街のバンドやシンガーが「ハコでやってるのか」と、
バカにされた時代がありました。
所謂「箱」、 アルコール可の、規模の小さな店で、
その日の稼ぎを紡ぎながら、売れるのを夢見て。
しかし少しでもやっている限りは、
何か言葉に出来ないフラットなバランスが執れてしまうのか、
なかなか際立って上にはいけずの年月。
そんな処からの揶揄だったような気がします。

僕も大阪や神戸の、昔でいうカフェバーのような場所やラウンジで、
ギター弾き語りで歌ったり、宝塚のスナックで演歌の伴奏をしたり、
日銭を稼いでいた時期がありました。
その時は、お金をもらえるだけでも嬉しくて、
将来への展開など考える頭もないまま、
これでも満足、今出来る事を続けていれば着実に一歩ずつ、
などととタカをくくっていました。
しかし僕も言われたことがあります。
当然、ピンとこなかったですけどね。

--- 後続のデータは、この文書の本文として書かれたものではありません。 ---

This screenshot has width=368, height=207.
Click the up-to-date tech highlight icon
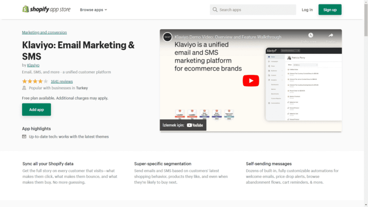point(23,137)
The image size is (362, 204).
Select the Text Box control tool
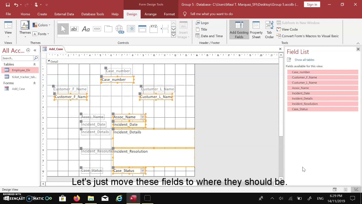(74, 29)
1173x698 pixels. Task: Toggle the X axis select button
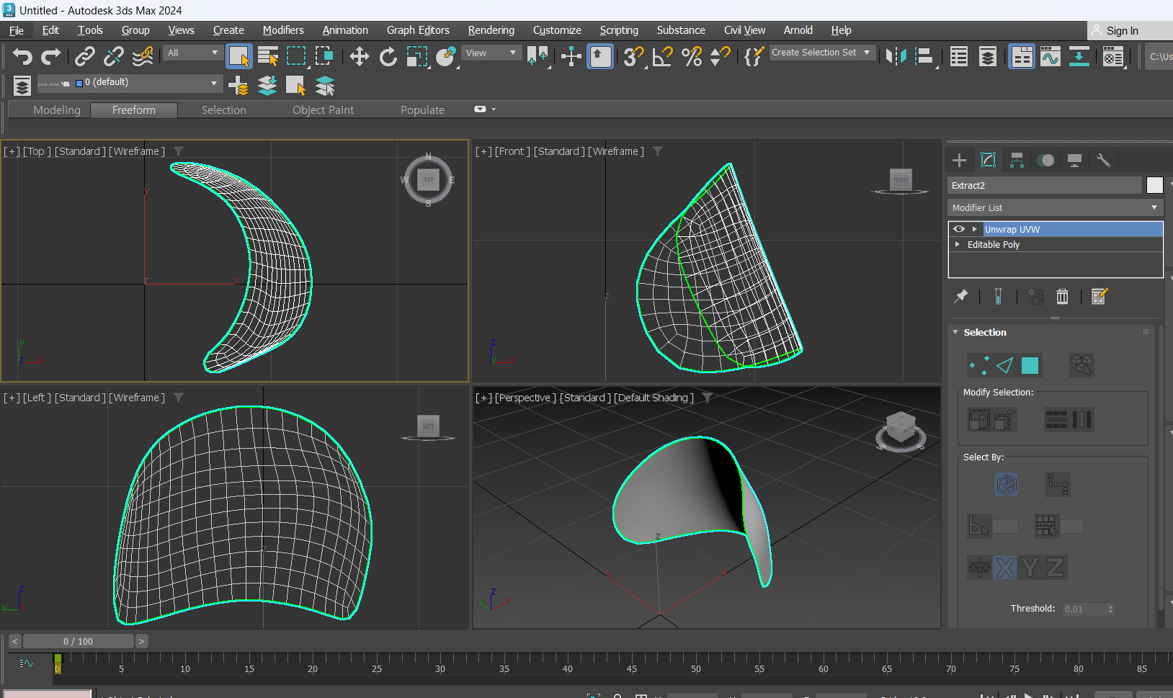click(1005, 568)
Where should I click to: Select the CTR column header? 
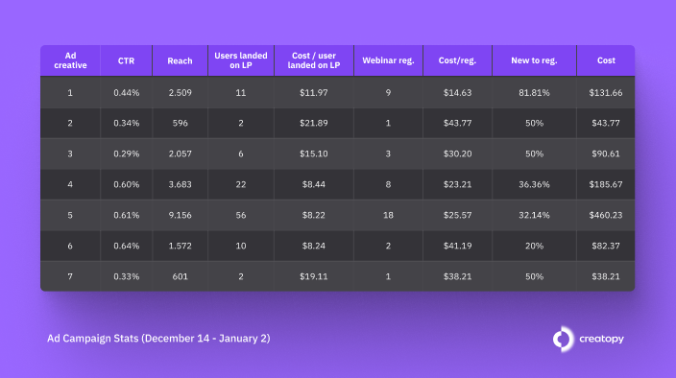tap(127, 60)
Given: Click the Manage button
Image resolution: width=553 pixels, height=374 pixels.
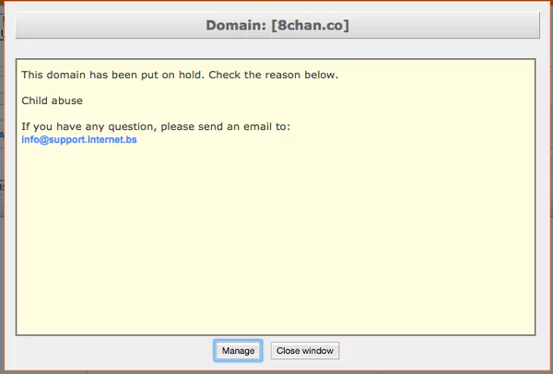Looking at the screenshot, I should [x=238, y=351].
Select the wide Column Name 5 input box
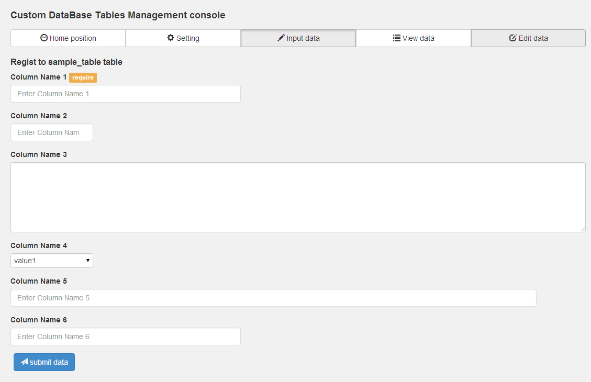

。。


そんな時に知った五木ひろしさんのエピソード。
ご存知、TVの全日本歌謡選手権で優勝して、
「よこはまたそがれ」で、夜ヒットその他の地上波にも出演するようになる。
それまではスナックでギターを弾きながら、演歌を歌っていたそうです。
これも「箱」ですね。

その時は、月の稼ぎが50万あったそうですから、
今の時代から換算するとかなりの額です。
しかし、メジャーレコードのデビューが決まってからは、
ハコから歌を届けるポリシーはきっぱり切り捨て、
月給五万円、それでもいいからと、
メジャーの世界に魂で飛び込んだそうです。


それからの活躍は周知の事実。
メディアはTVのゴールデンやラジオのキー局。
客の前で歌う時は客席が並んだホールのステージ上のみ。

一般ユーザーやファンとの距離が出来る事により、
別格のスター性も生まれ、強烈にファンも拡大、
歌も常にベストテン入りと、ますます売れていきました。
月50万なども、爪の先ほどの思い出になったことでしょう。


ご本人の心意気は勿論、値打ち付けする為に、
目先の事よりと、雲を掴むような難しい世界の中、
出る場所を絞り選んでいく采配や、
かしこい計算もあったのかも知れません。

五木ひろしさん1人のケースではなかったと思います。
歌謡曲隆盛の時代の歌手の方々の、
命がけのような歌への取り組みは凄いですね。